The pendulum was as far to the side of the Body as it could possibly go.


VI. The Great Fracture (1914 – 1970)

But gravity is cruel. The higher you swing, the harder you fall.

In 1914, the "Civilized World" committed suicide. This moment marked a violent shift in the history of art trends. World War I didn't just kill millions of men; it killed the Victorian belief in reality.

After four years of trench warfare, mustard gas, and machine guns, the beautiful, polished marble of Alma-Tadema didn't look beautiful anymore. It looked like a lie. It looked like the decoration on a tomb.

A new generation of artists—the Modernists—looked at the "Perfect Realism" of the 19th century and felt the same way the early Christians felt about the Roman statues. It felt obscene. How could you paint a pretty girl on a marble bench when your friends were rotting in the mud of the Somme?

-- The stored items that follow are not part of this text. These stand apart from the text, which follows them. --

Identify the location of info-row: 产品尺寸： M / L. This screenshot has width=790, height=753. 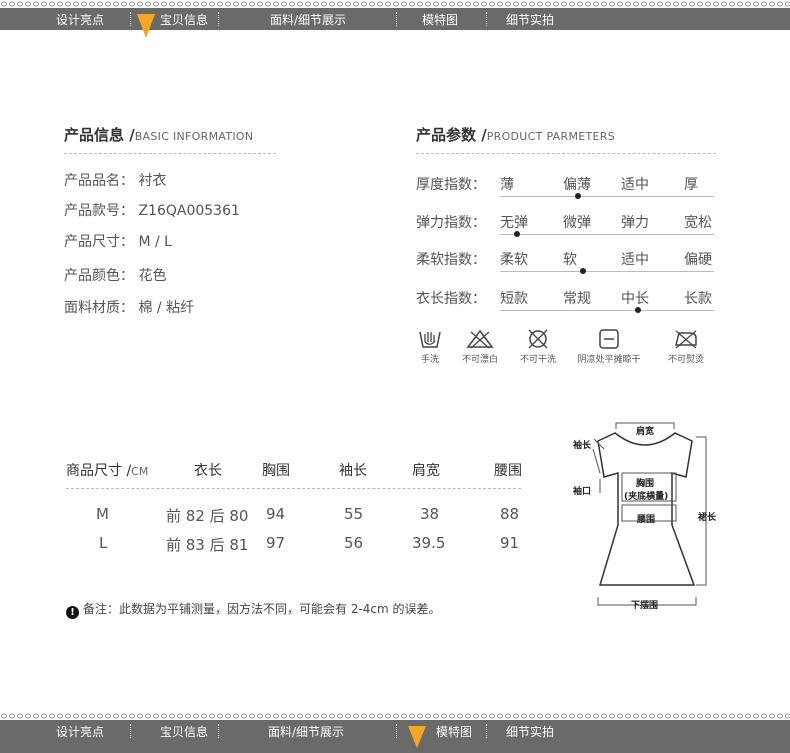
(118, 242).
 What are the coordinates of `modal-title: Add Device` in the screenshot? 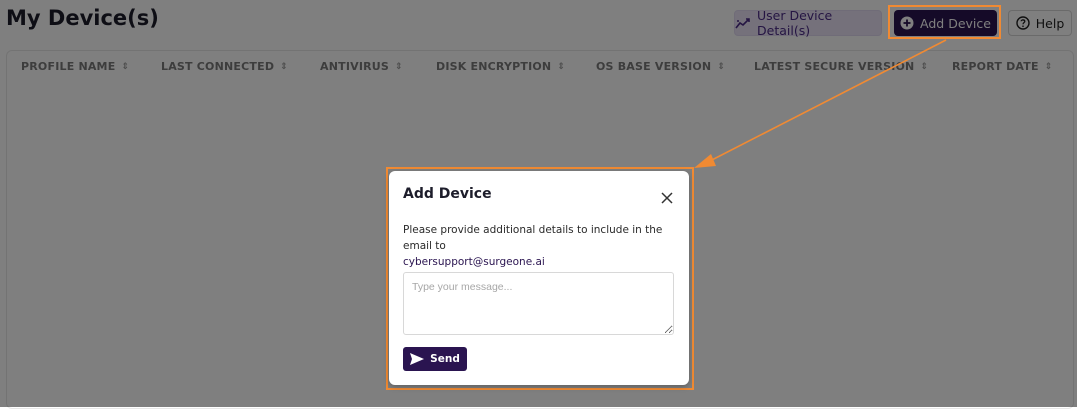 It's located at (448, 194).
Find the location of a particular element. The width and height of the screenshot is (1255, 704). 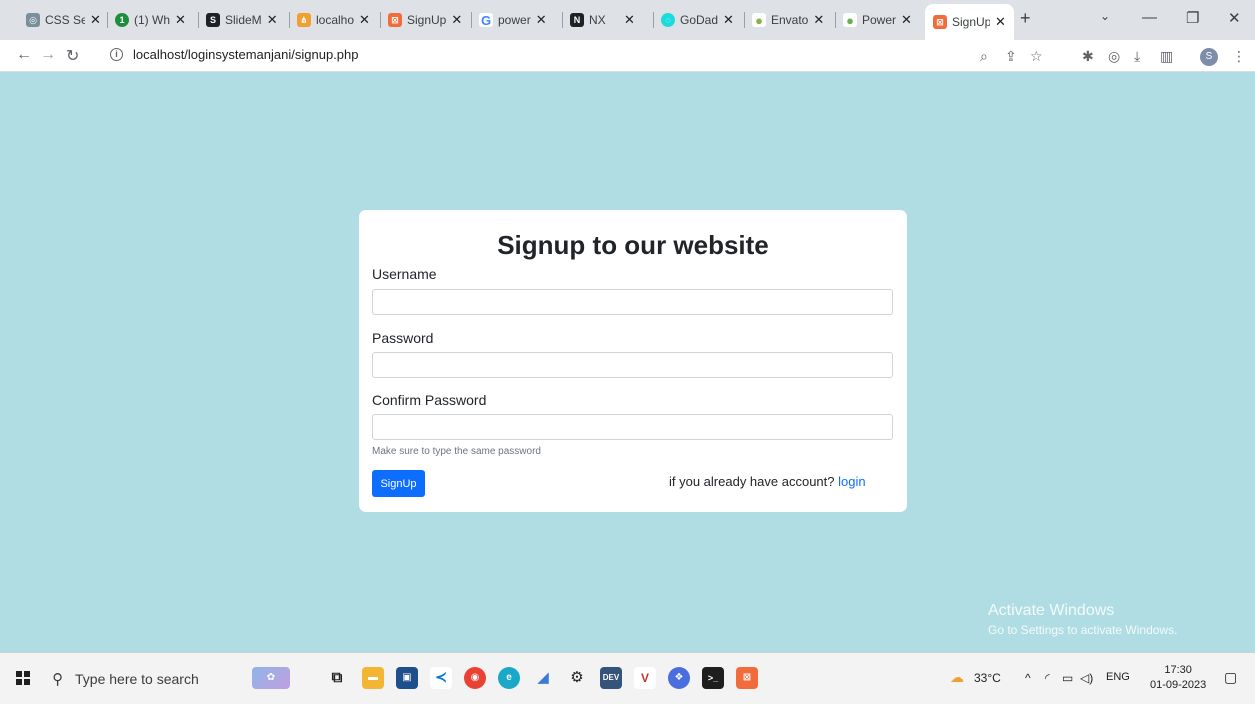

tab-favicon-icon: ◎ is located at coordinates (33, 20).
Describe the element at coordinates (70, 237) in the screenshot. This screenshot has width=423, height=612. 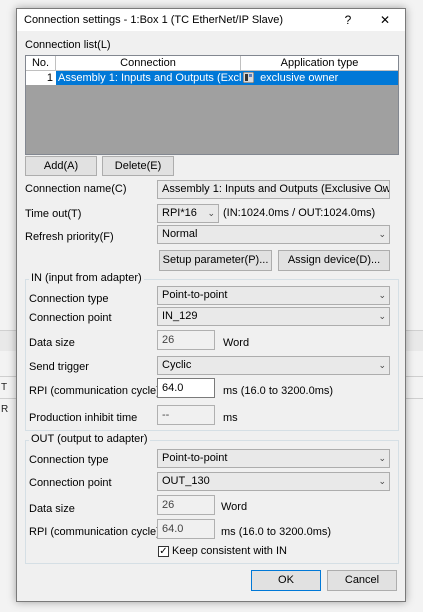
I see `refresh-priority-label: Refresh priority(F)` at that location.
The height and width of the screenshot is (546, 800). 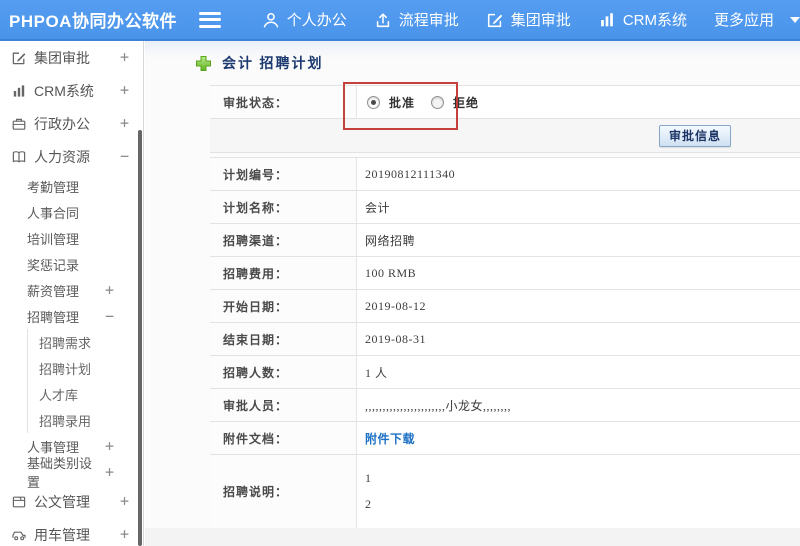 I want to click on sidebar-item-training-mgmt: 培训管理, so click(x=72, y=238).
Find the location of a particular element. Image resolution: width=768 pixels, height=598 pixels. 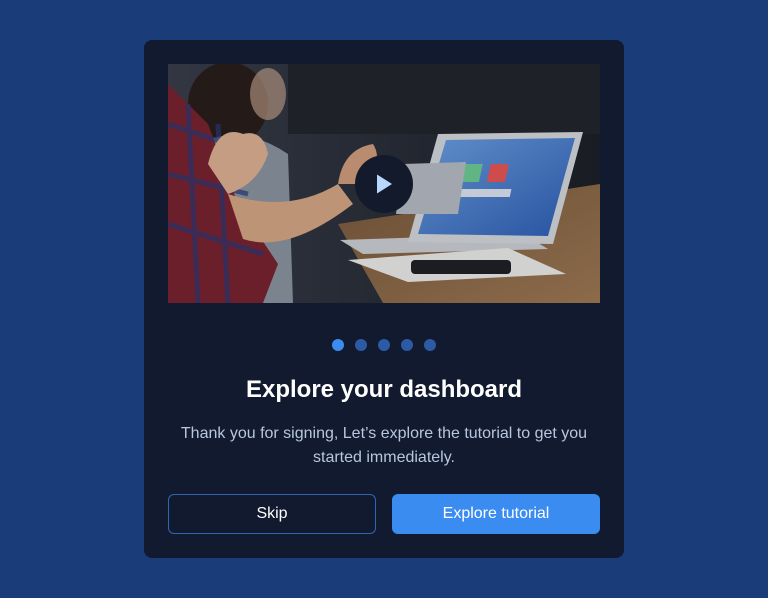

modal-title: Explore your dashboard is located at coordinates (384, 390).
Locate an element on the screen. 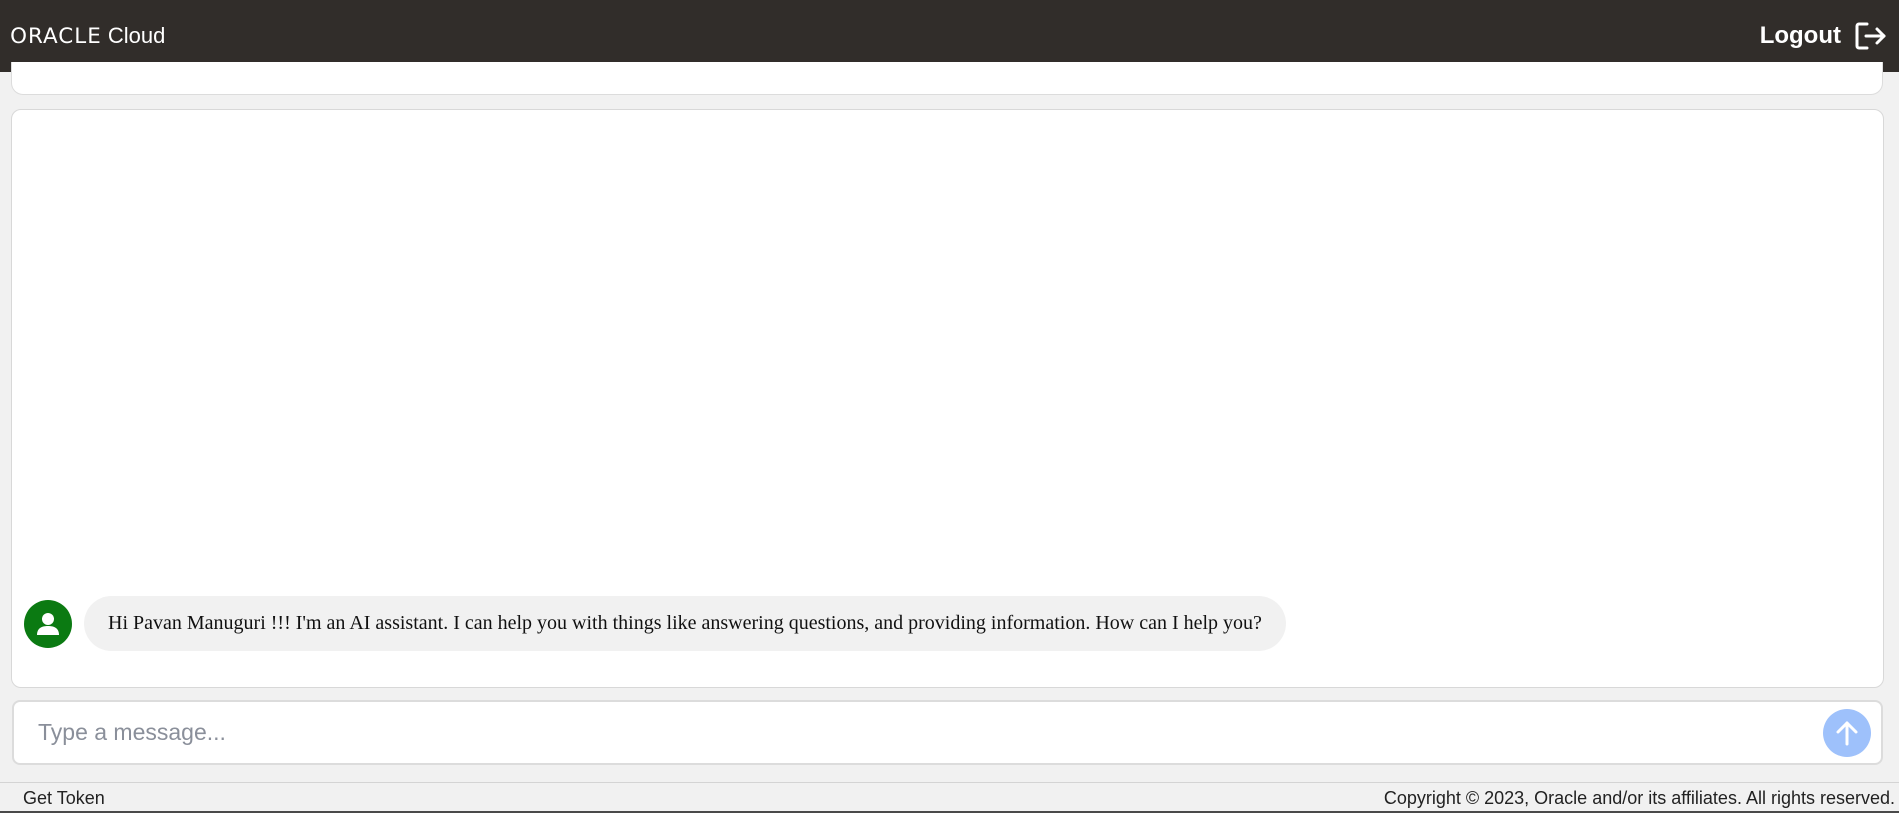  arrow-up-icon is located at coordinates (1847, 733).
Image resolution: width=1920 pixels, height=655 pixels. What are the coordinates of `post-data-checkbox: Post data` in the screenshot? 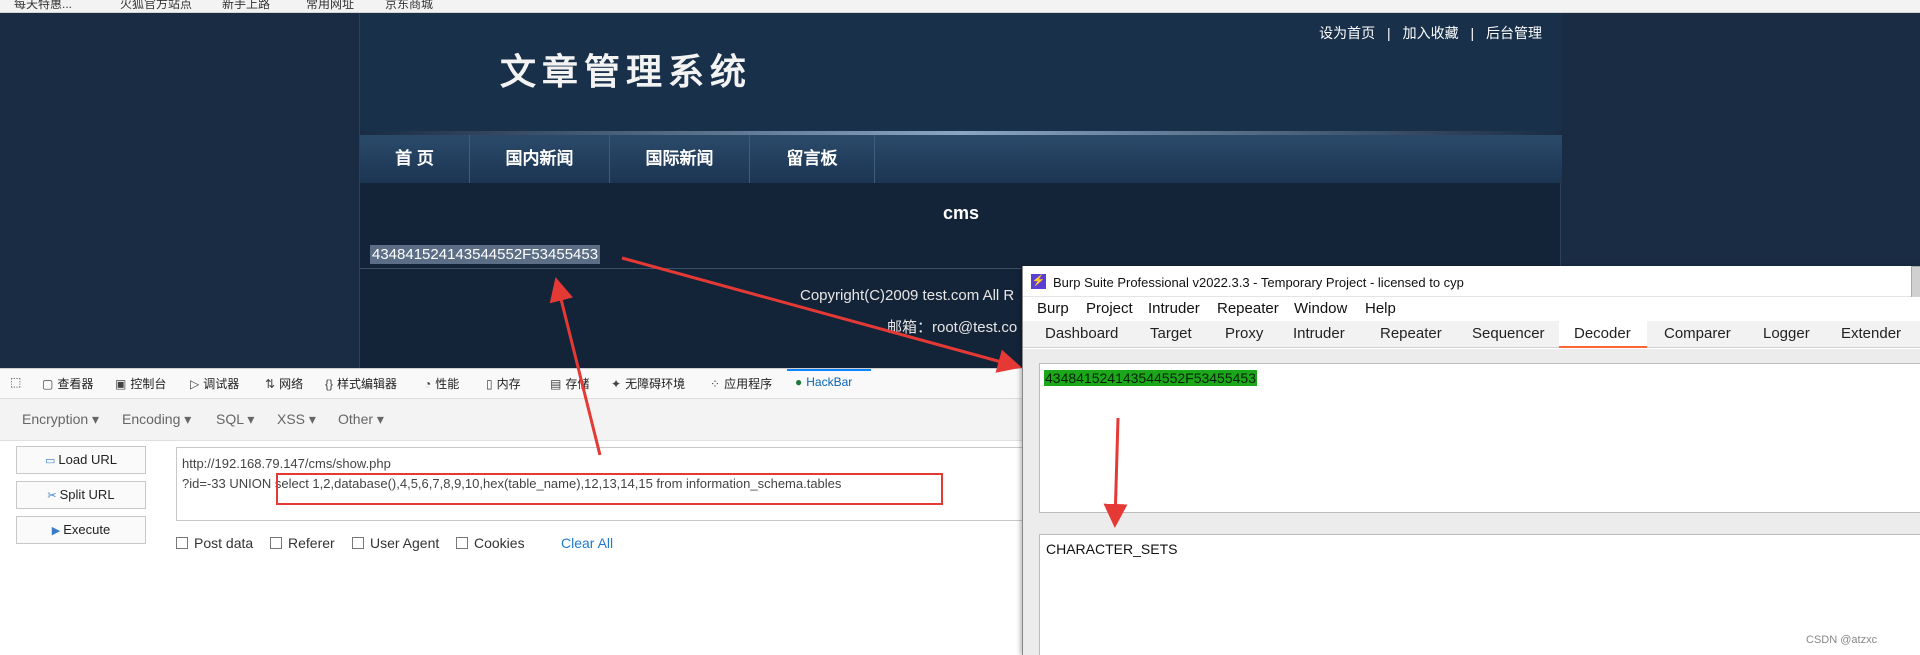 It's located at (214, 543).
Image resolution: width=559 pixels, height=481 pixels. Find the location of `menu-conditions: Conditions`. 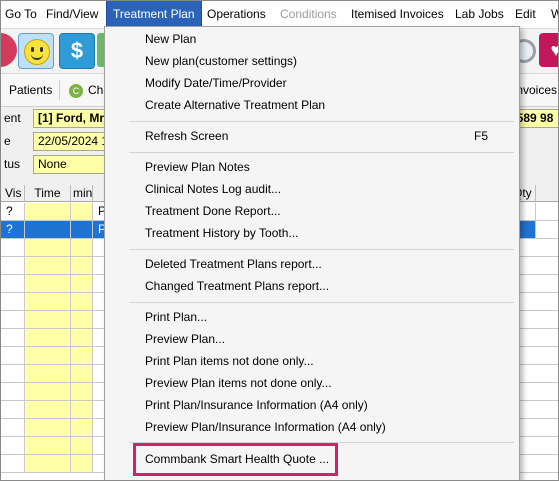

menu-conditions: Conditions is located at coordinates (308, 14).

So, for the second time in history, they smashed the idols.

They pushed the pendulum violently back toward the Soul—but this time, it was a tortured soul.

Picasso shattered the face because the world felt shattered.

History of Art Trends - Les Demoiselles d'Avignon by Picasso showing the Modernist fracture and Second Abstraction
The Shattered Mirror: Picasso's 'Les Demoiselles d'Avignon' (1907). The faces are broken. The perspective is fractured. It was the most violent fracture in the entire history of art trends.

Dalí melted the clocks because time felt meaningless. Rothko painted giant squares of black and red because the only honest thing left was raw emotion.

They rejected the material world. They flattened the canvas. They declared that "Representation"—painting things that look like things—was dead. To be "Real" was to be fake. To be "Abstract" was to be honest.

Alma-Tadema became the enemy. His paintings were sold for the price of their frames. He was mocked as "The Worst Painter of the 19th Century." He was the symbol of everything the new world wanted to forget.

VII. The Pause

And that is where we have been for a hundred years. We have been living in the Second Great Abstraction. We stripped the walls bare. We built glass boxes. We worshipped the concept and mocked the craft.

But if you listen closely, you can hear a creaking sound.

We are tired. We are tired of the irony. We are tired of the blank slate. After a century of staring at the void, the human eye is starting to get hungry again. It is starving for the texture of a rose petal. It is starving for the cool touch of marble.

The pendulum has slowed down. It is hanging in the air, heavy with momentum. And as we look back at this 2,000-year history of art trends—from the Doryphoros to Duchamp—we can see the pattern clearly. As we look at the rising popularity of Alma-Tadema today—the viral videos, the record-breaking auctions, the obsession with "aesthetic"—we are seeing the start of the return.

We are remembering, once again, that we have bodies.